**Directive:** Could you set down every one of the following lines again, word for word and in the same order?

A block of data:

>>>

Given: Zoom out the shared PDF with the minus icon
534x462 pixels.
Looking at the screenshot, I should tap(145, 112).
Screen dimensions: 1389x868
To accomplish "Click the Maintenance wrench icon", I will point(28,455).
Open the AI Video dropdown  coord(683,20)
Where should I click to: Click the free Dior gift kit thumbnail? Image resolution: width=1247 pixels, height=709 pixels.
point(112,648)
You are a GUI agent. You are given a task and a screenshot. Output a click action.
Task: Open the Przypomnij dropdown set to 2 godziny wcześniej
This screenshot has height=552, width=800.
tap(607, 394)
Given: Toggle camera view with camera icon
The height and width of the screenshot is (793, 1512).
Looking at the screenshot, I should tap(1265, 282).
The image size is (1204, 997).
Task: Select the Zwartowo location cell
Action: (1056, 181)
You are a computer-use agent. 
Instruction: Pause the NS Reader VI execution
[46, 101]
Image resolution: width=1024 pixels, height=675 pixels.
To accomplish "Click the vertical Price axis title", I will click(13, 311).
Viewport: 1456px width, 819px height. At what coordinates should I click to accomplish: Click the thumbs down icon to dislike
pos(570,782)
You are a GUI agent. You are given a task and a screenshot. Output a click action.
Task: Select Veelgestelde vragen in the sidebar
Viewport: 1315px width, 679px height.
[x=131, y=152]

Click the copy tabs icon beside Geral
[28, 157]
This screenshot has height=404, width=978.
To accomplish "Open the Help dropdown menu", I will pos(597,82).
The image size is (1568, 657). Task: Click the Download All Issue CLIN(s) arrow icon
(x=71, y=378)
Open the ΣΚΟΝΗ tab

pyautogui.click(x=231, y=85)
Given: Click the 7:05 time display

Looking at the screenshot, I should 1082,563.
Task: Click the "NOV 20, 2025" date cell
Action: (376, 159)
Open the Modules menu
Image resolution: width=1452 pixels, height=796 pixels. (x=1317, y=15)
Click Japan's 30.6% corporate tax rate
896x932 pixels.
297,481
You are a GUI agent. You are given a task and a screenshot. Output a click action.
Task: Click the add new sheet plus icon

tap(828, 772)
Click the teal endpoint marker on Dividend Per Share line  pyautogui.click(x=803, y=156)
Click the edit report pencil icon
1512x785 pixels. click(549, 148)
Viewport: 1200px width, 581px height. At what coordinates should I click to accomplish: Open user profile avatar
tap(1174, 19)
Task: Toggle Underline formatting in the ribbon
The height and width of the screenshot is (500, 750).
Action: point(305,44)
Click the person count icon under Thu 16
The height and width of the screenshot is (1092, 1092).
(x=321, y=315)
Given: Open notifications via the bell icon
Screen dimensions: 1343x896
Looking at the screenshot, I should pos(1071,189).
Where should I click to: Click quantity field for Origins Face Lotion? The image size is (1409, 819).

<<<

**Solution for this task:**
Given: Zoom out the shared PDF with the minus icon
534x462 pixels.
Looking at the screenshot, I should tap(145, 112).
Screen dimensions: 1389x868
To accomplish "Click the Maintenance wrench icon", I will point(28,455).
Open the AI Video dropdown  coord(683,20)
Where should I click to: Click the free Dior gift kit thumbnail? Image resolution: width=1247 pixels, height=709 pixels.
point(112,648)
You are a GUI agent. You are given a task and a screenshot. Output a click action.
Task: Open the Przypomnij dropdown set to 2 godziny wcześniej
This screenshot has height=552, width=800.
tap(607, 394)
Given: Toggle camera view with camera icon
The height and width of the screenshot is (793, 1512).
Looking at the screenshot, I should tap(1265, 282).
The image size is (1204, 997).
Task: Select the Zwartowo location cell
Action: (1056, 181)
You are a computer-use agent. 
Instruction: Pause the NS Reader VI execution
[46, 101]
Image resolution: width=1024 pixels, height=675 pixels.
To accomplish "Click the vertical Price axis title", I will click(13, 311).
Viewport: 1456px width, 819px height. At what coordinates should I click to accomplish: Click the thumbs down icon to dislike
pos(570,782)
You are a GUI agent. You are given a task and a screenshot. Output a click action.
Task: Select Veelgestelde vragen in the sidebar
Viewport: 1315px width, 679px height.
[x=131, y=152]

Click the copy tabs icon beside Geral
[28, 157]
This screenshot has height=404, width=978.
To accomplish "Open the Help dropdown menu", I will pos(597,82).
The image size is (1568, 657). Task: Click the Download All Issue CLIN(s) arrow icon
(x=71, y=378)
Open the ΣΚΟΝΗ tab

pyautogui.click(x=231, y=85)
Given: Click the 7:05 time display

Looking at the screenshot, I should 1082,563.
Task: Click the "NOV 20, 2025" date cell
Action: (376, 159)
Open the Modules menu
Image resolution: width=1452 pixels, height=796 pixels. (x=1317, y=15)
Click Japan's 30.6% corporate tax rate
896x932 pixels.
297,481
You are a GUI agent. You are given a task and a screenshot. Output a click action.
Task: Click the add new sheet plus icon

tap(828, 772)
Click the teal endpoint marker on Dividend Per Share line  pyautogui.click(x=803, y=156)
Click the edit report pencil icon
1512x785 pixels. click(549, 148)
Viewport: 1200px width, 581px height. At what coordinates should I click to accomplish: Open user profile avatar
tap(1174, 19)
Task: Toggle Underline formatting in the ribbon
The height and width of the screenshot is (500, 750).
Action: point(305,44)
Click the person count icon under Thu 16
The height and width of the screenshot is (1092, 1092).
(x=321, y=315)
Given: Open notifications via the bell icon
Screen dimensions: 1343x896
Looking at the screenshot, I should pos(1071,189).
Where should I click to: Click quantity field for Origins Face Lotion? The image size is (1409, 819).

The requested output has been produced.